[Records from a dataset]
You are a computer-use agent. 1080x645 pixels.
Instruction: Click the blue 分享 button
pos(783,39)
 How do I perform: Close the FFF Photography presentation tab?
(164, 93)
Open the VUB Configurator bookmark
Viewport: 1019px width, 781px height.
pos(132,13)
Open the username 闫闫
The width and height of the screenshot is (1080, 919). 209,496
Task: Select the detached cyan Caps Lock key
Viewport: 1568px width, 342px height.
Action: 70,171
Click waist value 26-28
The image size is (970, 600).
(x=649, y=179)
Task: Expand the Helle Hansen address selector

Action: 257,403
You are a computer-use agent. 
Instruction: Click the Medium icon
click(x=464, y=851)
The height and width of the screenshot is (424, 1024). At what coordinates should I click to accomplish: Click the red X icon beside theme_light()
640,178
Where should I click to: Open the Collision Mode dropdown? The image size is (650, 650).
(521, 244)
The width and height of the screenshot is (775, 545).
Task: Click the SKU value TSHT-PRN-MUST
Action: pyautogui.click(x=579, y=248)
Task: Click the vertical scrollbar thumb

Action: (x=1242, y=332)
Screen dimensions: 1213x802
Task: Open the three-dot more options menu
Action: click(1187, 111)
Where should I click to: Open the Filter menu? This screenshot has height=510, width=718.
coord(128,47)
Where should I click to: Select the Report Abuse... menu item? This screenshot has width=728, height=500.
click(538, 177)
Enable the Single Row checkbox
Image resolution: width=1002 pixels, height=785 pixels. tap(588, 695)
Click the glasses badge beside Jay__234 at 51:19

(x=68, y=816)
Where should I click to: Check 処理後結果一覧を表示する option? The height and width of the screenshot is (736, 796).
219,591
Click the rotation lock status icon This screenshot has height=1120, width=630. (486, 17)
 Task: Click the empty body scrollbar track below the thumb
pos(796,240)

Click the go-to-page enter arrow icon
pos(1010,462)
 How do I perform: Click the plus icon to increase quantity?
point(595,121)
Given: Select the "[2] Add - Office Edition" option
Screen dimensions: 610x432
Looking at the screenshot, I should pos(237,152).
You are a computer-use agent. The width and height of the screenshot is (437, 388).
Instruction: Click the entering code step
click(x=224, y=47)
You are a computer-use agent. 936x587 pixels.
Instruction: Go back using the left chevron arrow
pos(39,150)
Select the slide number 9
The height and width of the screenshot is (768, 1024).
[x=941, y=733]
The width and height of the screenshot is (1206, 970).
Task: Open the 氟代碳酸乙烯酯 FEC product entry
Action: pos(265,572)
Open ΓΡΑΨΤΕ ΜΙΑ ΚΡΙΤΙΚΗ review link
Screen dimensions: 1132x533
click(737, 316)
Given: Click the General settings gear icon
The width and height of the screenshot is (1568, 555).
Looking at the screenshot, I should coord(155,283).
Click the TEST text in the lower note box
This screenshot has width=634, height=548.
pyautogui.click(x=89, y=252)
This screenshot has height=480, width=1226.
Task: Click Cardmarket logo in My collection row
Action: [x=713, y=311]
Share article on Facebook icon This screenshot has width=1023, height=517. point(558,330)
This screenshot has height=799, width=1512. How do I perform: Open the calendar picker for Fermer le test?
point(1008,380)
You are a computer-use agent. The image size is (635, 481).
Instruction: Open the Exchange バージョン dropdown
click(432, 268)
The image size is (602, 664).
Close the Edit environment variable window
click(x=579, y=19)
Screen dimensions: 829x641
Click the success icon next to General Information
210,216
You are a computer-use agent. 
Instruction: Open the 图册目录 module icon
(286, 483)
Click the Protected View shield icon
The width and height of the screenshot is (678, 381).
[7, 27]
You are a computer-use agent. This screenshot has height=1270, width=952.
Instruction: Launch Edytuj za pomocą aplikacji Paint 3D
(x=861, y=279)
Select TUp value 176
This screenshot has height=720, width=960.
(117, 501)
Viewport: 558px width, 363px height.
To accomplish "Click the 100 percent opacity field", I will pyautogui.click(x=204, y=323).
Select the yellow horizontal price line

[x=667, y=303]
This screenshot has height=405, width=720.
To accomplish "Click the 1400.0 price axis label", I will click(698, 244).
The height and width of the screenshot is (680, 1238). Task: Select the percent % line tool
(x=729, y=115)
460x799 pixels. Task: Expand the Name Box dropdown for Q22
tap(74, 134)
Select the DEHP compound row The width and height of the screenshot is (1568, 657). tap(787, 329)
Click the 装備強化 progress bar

### Instructions to follow
The records above need to be retyped in full, exactly as given.

### Written answer
You are a computer-use agent. 1080x645 pixels.
Instruction: Click the blue 分享 button
pos(783,39)
 How do I perform: Close the FFF Photography presentation tab?
(164, 93)
Open the VUB Configurator bookmark
Viewport: 1019px width, 781px height.
pos(132,13)
Open the username 闫闫
The width and height of the screenshot is (1080, 919). 209,496
Task: Select the detached cyan Caps Lock key
Viewport: 1568px width, 342px height.
Action: 70,171
Click waist value 26-28
The image size is (970, 600).
(x=649, y=179)
Task: Expand the Helle Hansen address selector

Action: 257,403
You are a computer-use agent. 
Instruction: Click the Medium icon
click(x=464, y=851)
The height and width of the screenshot is (424, 1024). At what coordinates should I click to accomplish: Click the red X icon beside theme_light()
640,178
Where should I click to: Open the Collision Mode dropdown? The image size is (650, 650).
(521, 244)
The width and height of the screenshot is (775, 545).
Task: Click the SKU value TSHT-PRN-MUST
Action: pyautogui.click(x=579, y=248)
Task: Click the vertical scrollbar thumb

Action: (x=1242, y=332)
Screen dimensions: 1213x802
Task: Open the three-dot more options menu
Action: click(1187, 111)
Where should I click to: Open the Filter menu? This screenshot has height=510, width=718.
coord(128,47)
Where should I click to: Select the Report Abuse... menu item? This screenshot has width=728, height=500.
click(538, 177)
Enable the Single Row checkbox
Image resolution: width=1002 pixels, height=785 pixels. tap(588, 695)
Click the glasses badge beside Jay__234 at 51:19

(x=68, y=816)
Where should I click to: Check 処理後結果一覧を表示する option? The height and width of the screenshot is (736, 796).
219,591
Click the rotation lock status icon This screenshot has height=1120, width=630. (486, 17)
 Task: Click the empty body scrollbar track below the thumb
pos(796,240)

Click the go-to-page enter arrow icon
pos(1010,462)
 How do I perform: Click the plus icon to increase quantity?
point(595,121)
Given: Select the "[2] Add - Office Edition" option
Screen dimensions: 610x432
Looking at the screenshot, I should pos(237,152).
You are a computer-use agent. The width and height of the screenshot is (437, 388).
Instruction: Click the entering code step
click(x=224, y=47)
You are a computer-use agent. 936x587 pixels.
Instruction: Go back using the left chevron arrow
pos(39,150)
Select the slide number 9
The height and width of the screenshot is (768, 1024).
[x=941, y=733]
The width and height of the screenshot is (1206, 970).
Task: Open the 氟代碳酸乙烯酯 FEC product entry
Action: pos(265,572)
Open ΓΡΑΨΤΕ ΜΙΑ ΚΡΙΤΙΚΗ review link
Screen dimensions: 1132x533
click(737, 316)
Given: Click the General settings gear icon
The width and height of the screenshot is (1568, 555).
Looking at the screenshot, I should coord(155,283).
Click the TEST text in the lower note box
This screenshot has width=634, height=548.
pyautogui.click(x=89, y=252)
This screenshot has height=480, width=1226.
Task: Click Cardmarket logo in My collection row
Action: [x=713, y=311]
Share article on Facebook icon This screenshot has width=1023, height=517. point(558,330)
This screenshot has height=799, width=1512. How do I perform: Open the calendar picker for Fermer le test?
point(1008,380)
You are a computer-use agent. The image size is (635, 481).
Instruction: Open the Exchange バージョン dropdown
click(432, 268)
The image size is (602, 664).
Close the Edit environment variable window
click(x=579, y=19)
Screen dimensions: 829x641
Click the success icon next to General Information
210,216
You are a computer-use agent. 
Instruction: Open the 图册目录 module icon
(286, 483)
Click the Protected View shield icon
The width and height of the screenshot is (678, 381).
[7, 27]
You are a computer-use agent. This screenshot has height=1270, width=952.
Instruction: Launch Edytuj za pomocą aplikacji Paint 3D
(x=861, y=279)
Select TUp value 176
This screenshot has height=720, width=960.
(117, 501)
Viewport: 558px width, 363px height.
To accomplish "Click the 100 percent opacity field", I will pyautogui.click(x=204, y=323).
Select the yellow horizontal price line

[x=667, y=303]
This screenshot has height=405, width=720.
To accomplish "Click the 1400.0 price axis label", I will click(698, 244).
The height and width of the screenshot is (680, 1238). Task: Select the percent % line tool
(x=729, y=115)
460x799 pixels. Task: Expand the Name Box dropdown for Q22
tap(74, 134)
Select the DEHP compound row The width and height of the screenshot is (1568, 657). tap(787, 329)
Click the 装備強化 progress bar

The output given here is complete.